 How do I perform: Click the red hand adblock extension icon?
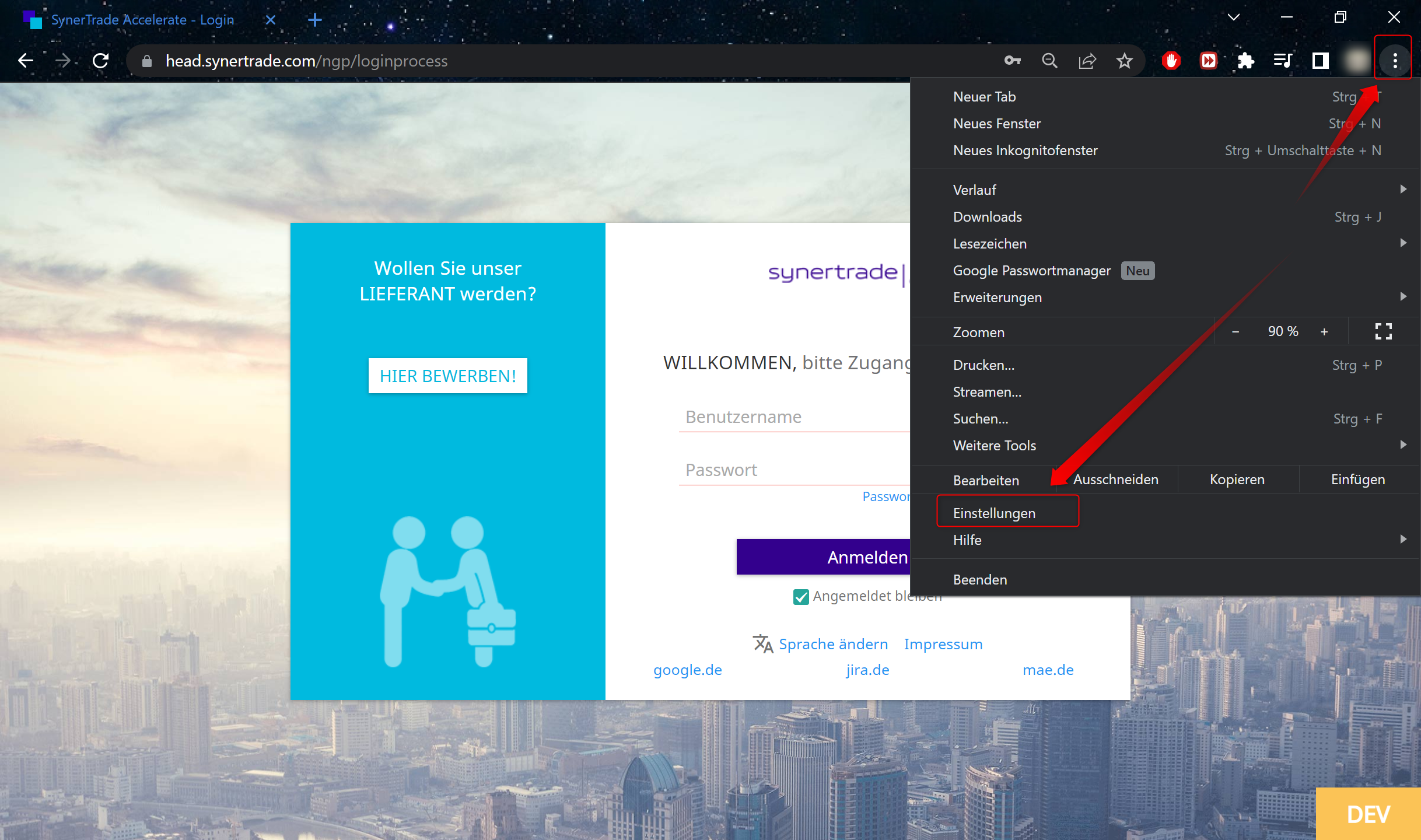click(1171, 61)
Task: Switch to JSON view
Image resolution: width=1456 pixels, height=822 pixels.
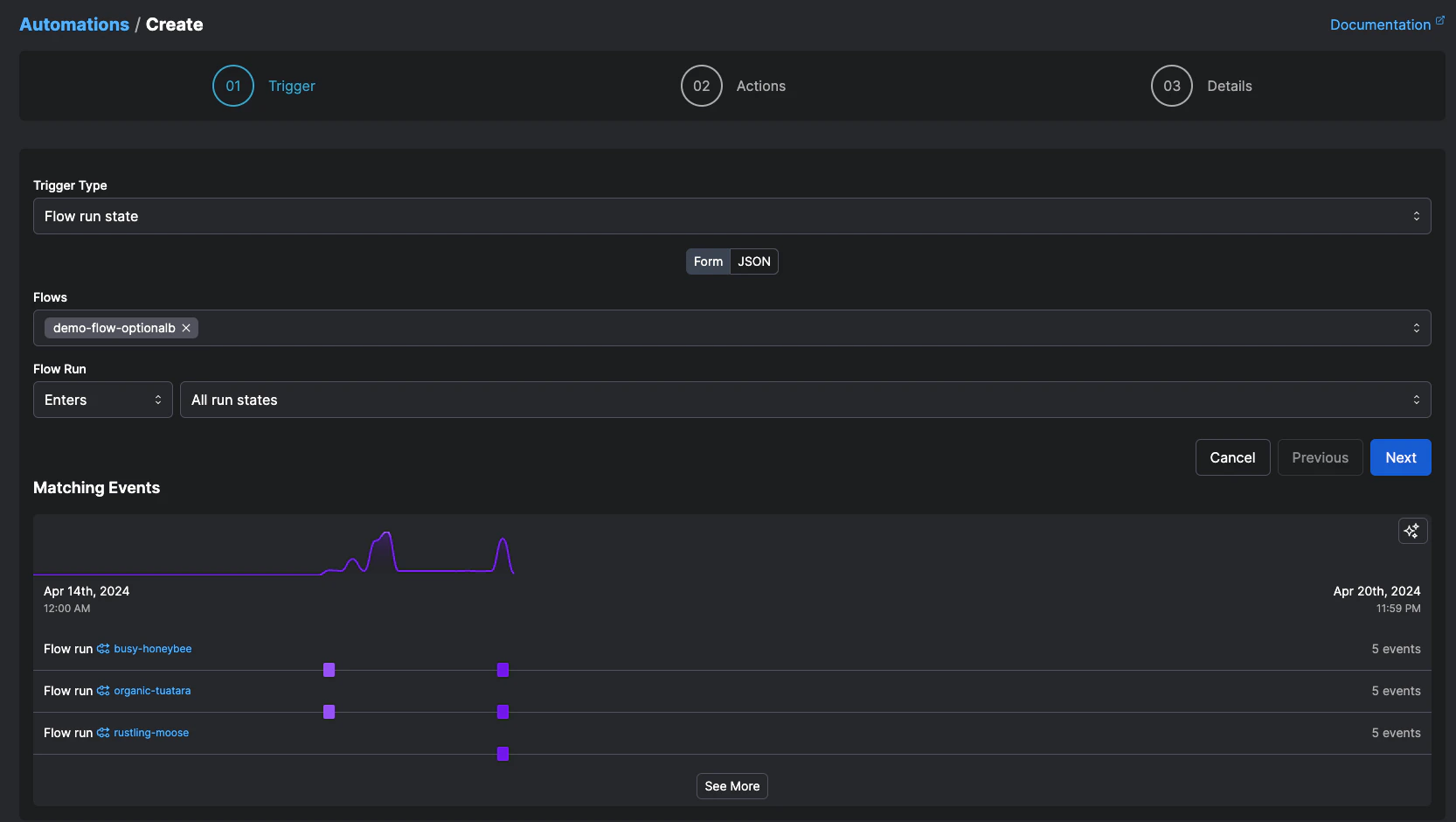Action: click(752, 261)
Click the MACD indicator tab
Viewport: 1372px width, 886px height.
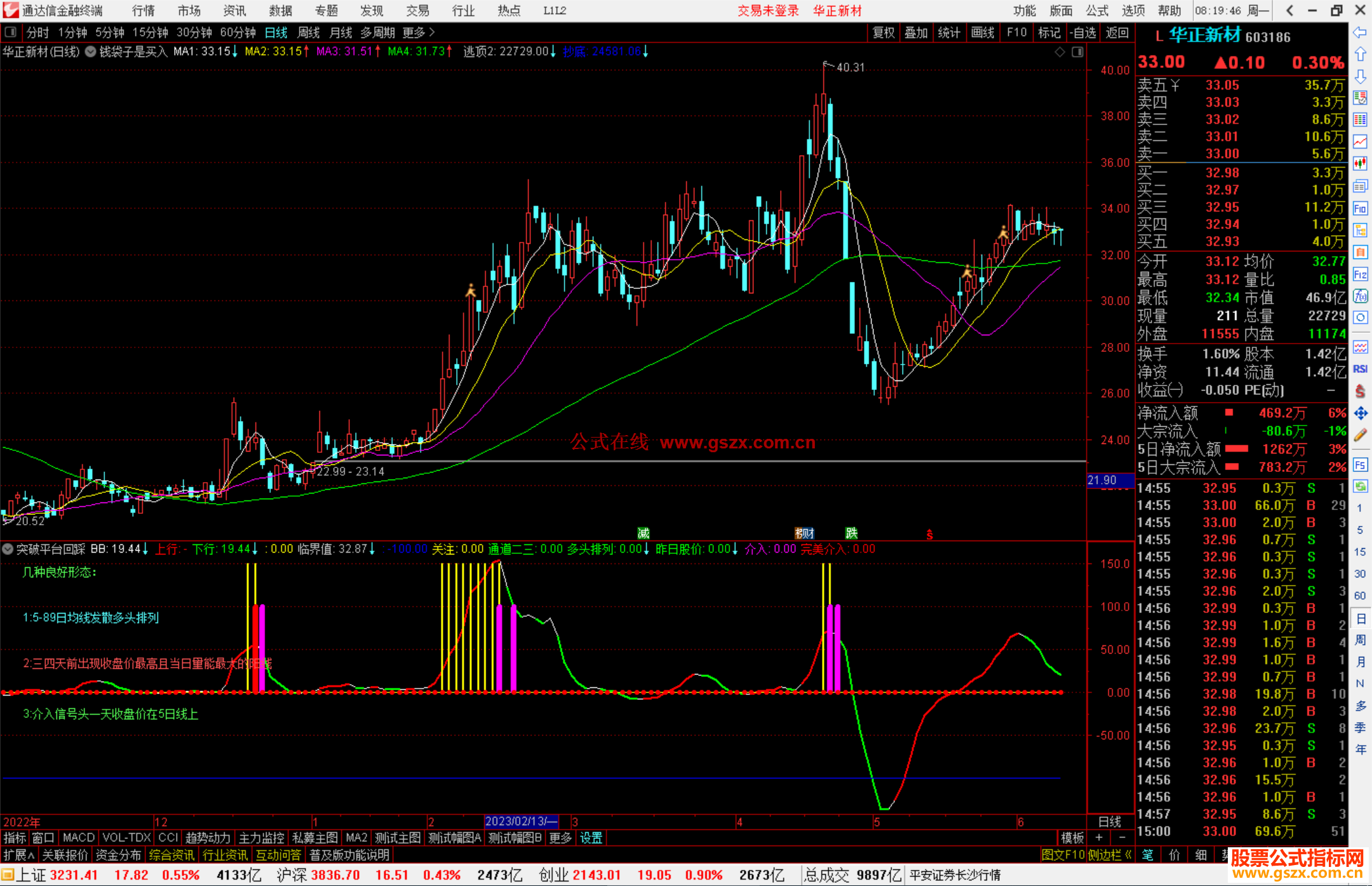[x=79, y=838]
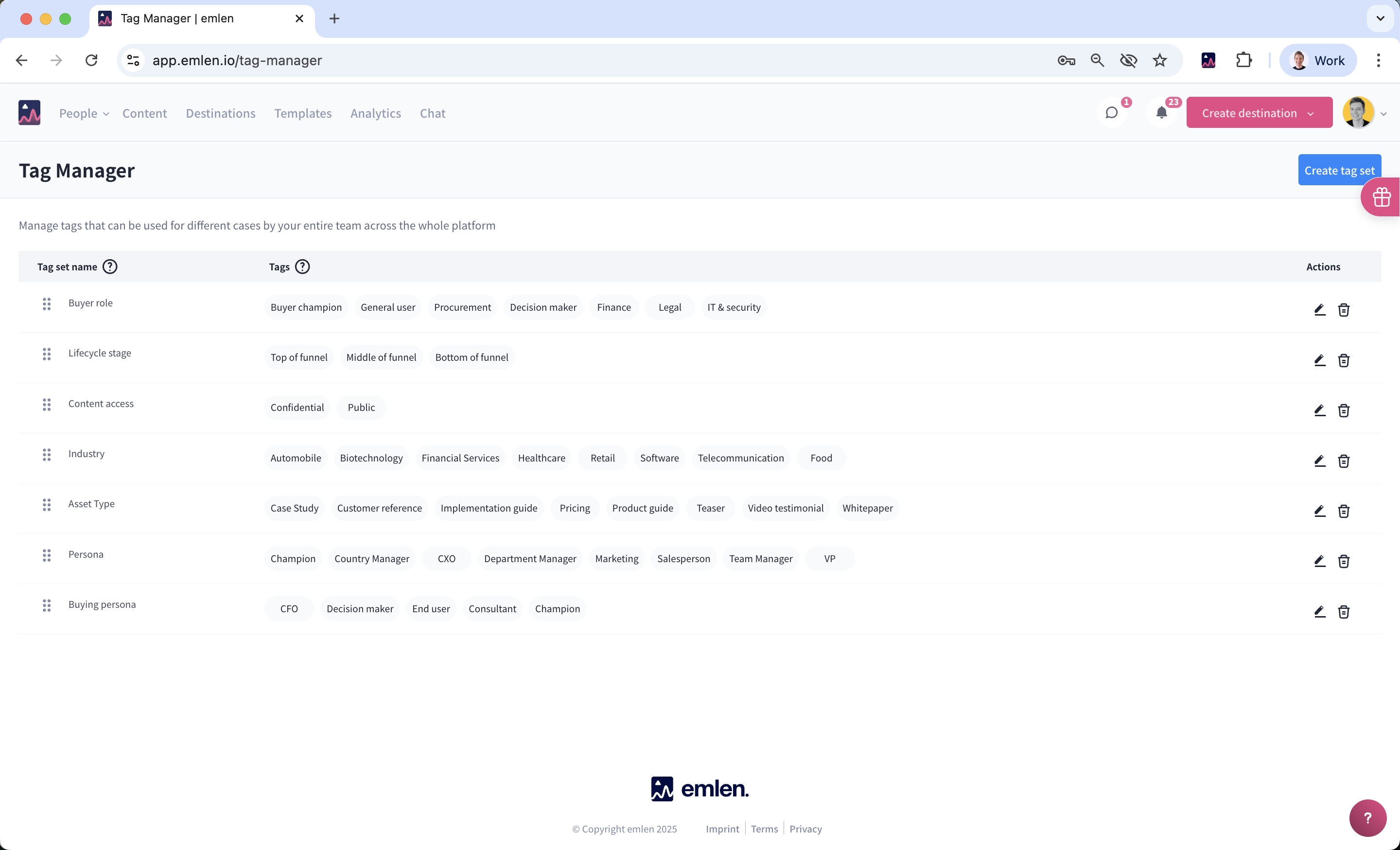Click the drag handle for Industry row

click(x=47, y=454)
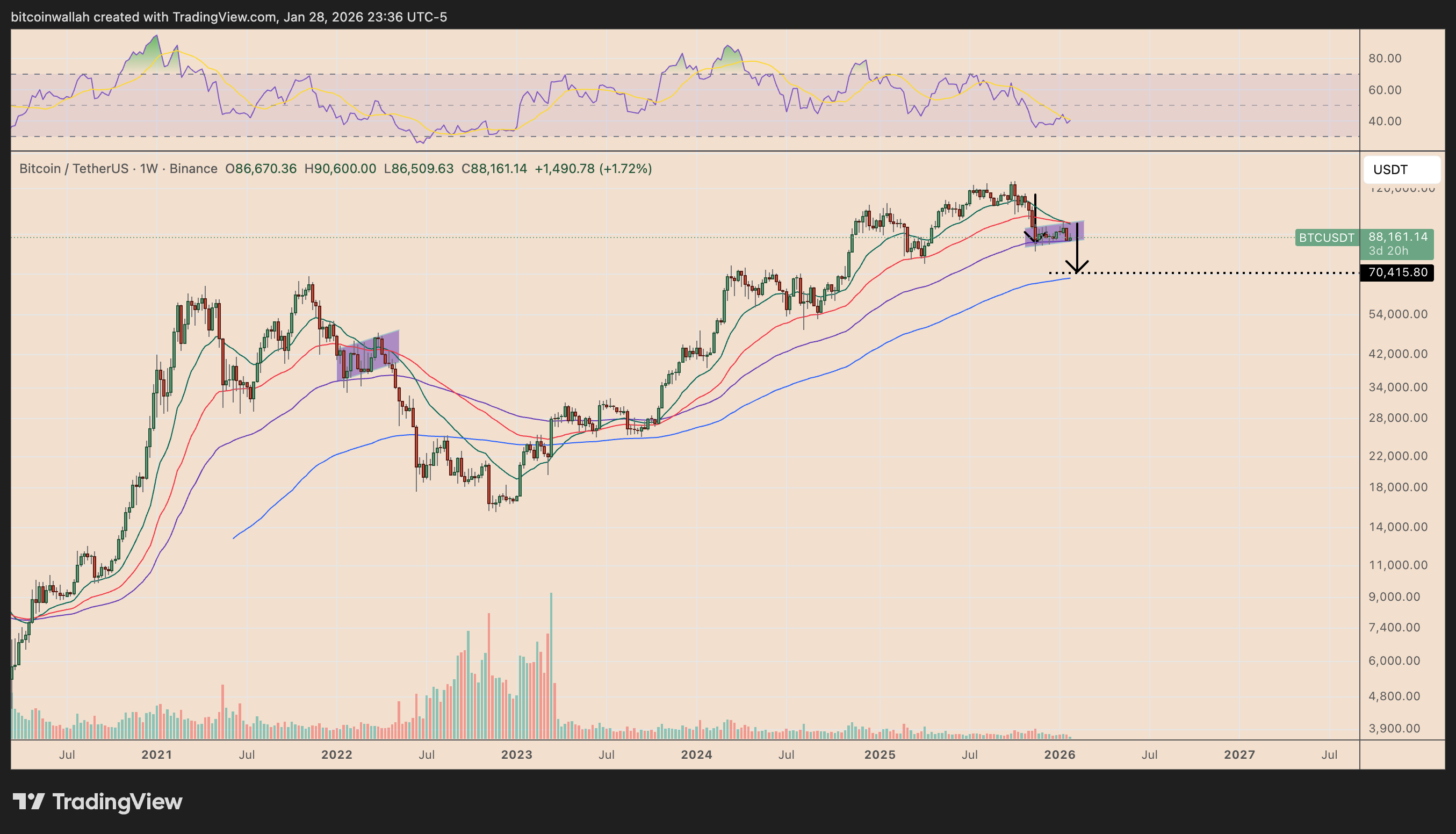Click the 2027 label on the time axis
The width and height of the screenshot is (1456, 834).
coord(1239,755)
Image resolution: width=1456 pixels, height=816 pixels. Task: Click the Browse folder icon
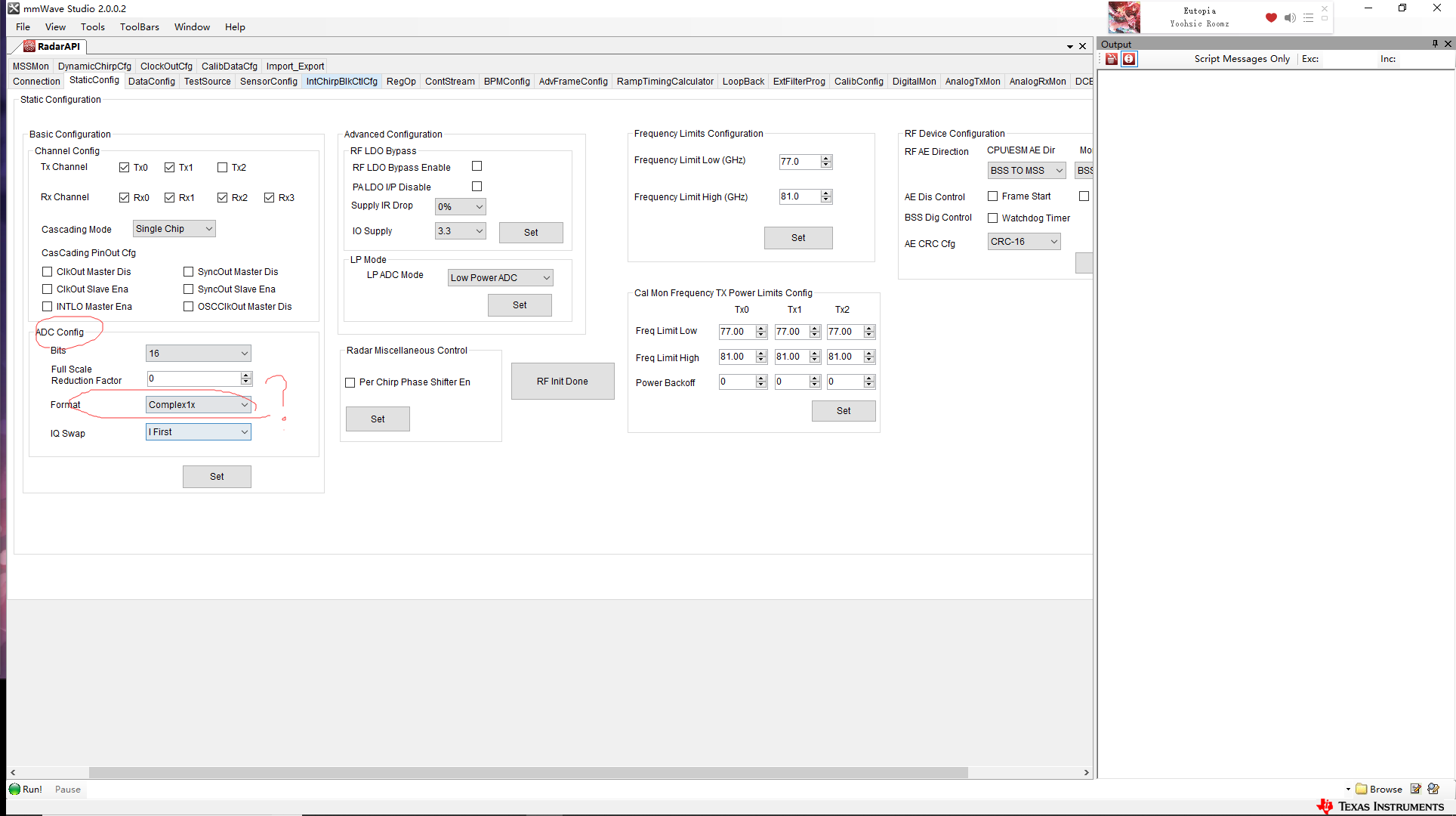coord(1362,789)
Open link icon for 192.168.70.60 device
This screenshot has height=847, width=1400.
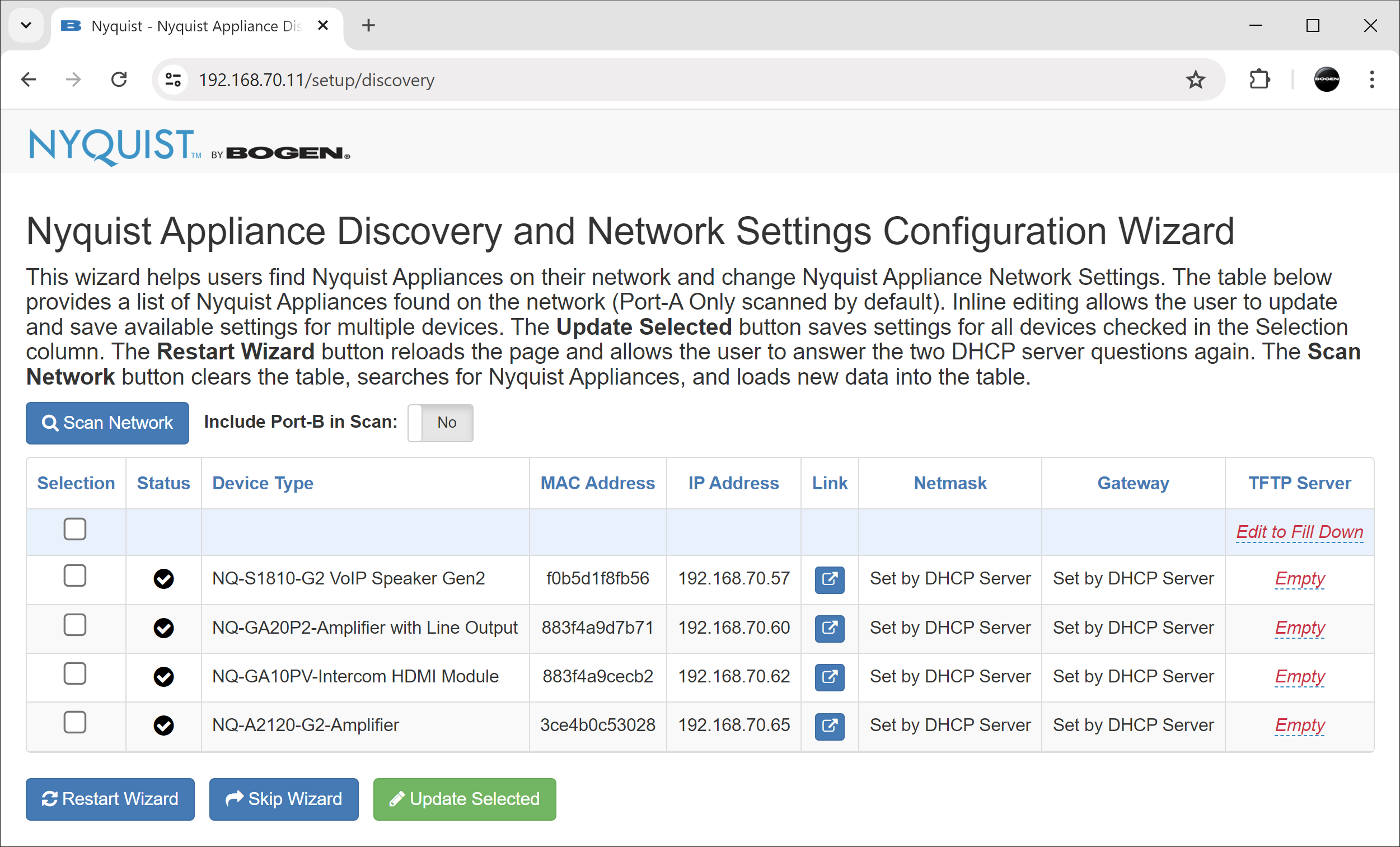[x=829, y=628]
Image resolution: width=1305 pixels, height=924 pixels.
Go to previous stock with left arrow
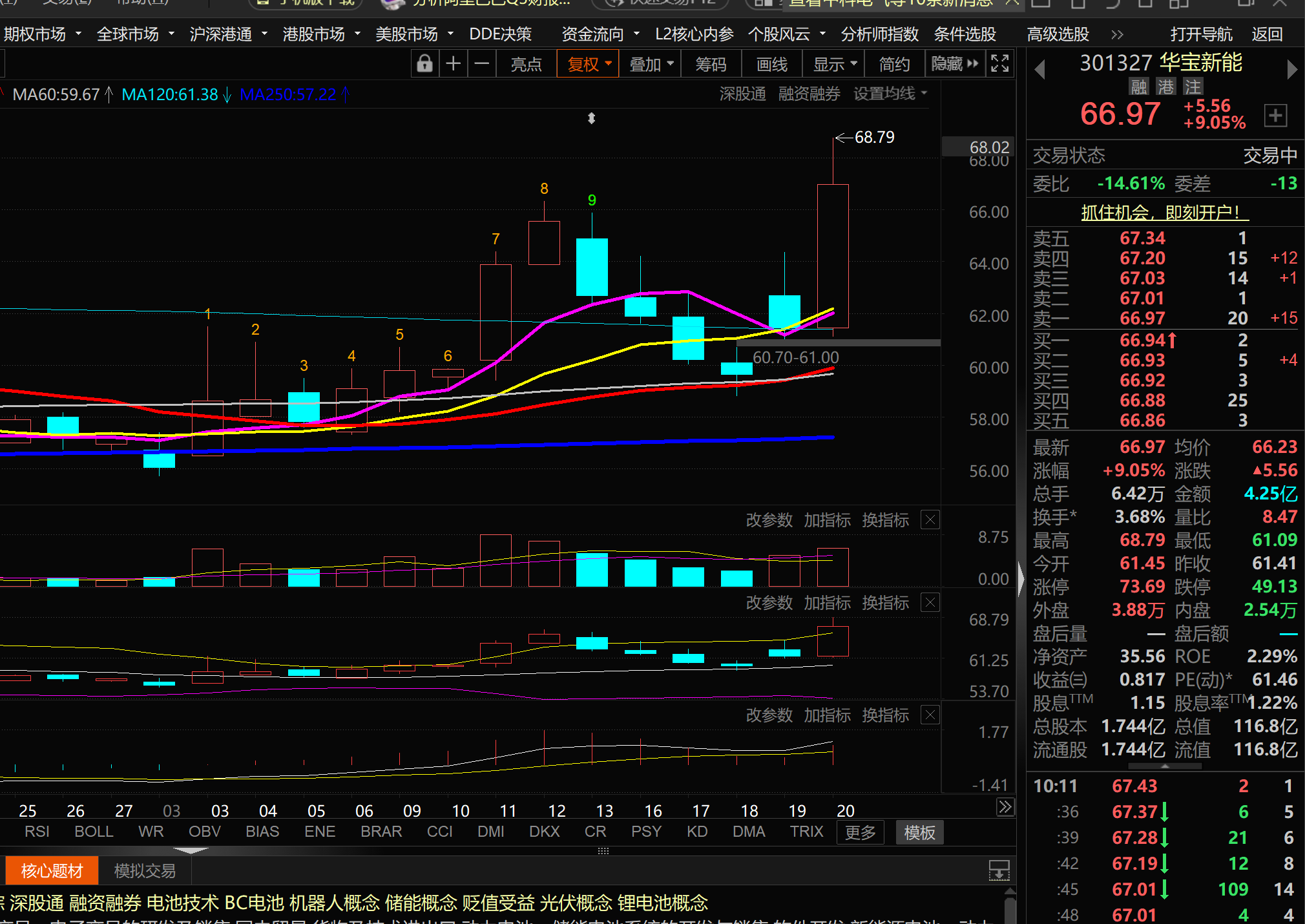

::::

→ **Work required**
All the records need to be printed again exactly as written, though without their pictures.

→ **Result of this task**
 How do I perform: Click the red hand adblock extension icon?
click(1171, 61)
Task: Switch to JSON view
Image resolution: width=1456 pixels, height=822 pixels.
Action: click(752, 261)
Click the MACD indicator tab
Viewport: 1372px width, 886px height.
[x=79, y=838]
Click the drag handle for Industry row

click(x=47, y=454)
Click the 2027 label on the time axis
The width and height of the screenshot is (1456, 834).
coord(1239,755)
Image resolution: width=1456 pixels, height=816 pixels. Task: Click the Browse folder icon
coord(1362,789)
Open link icon for 192.168.70.60 device
This screenshot has height=847, width=1400.
[x=829, y=628]
Image resolution: width=1305 pixels, height=924 pixels.
Go to previous stock with left arrow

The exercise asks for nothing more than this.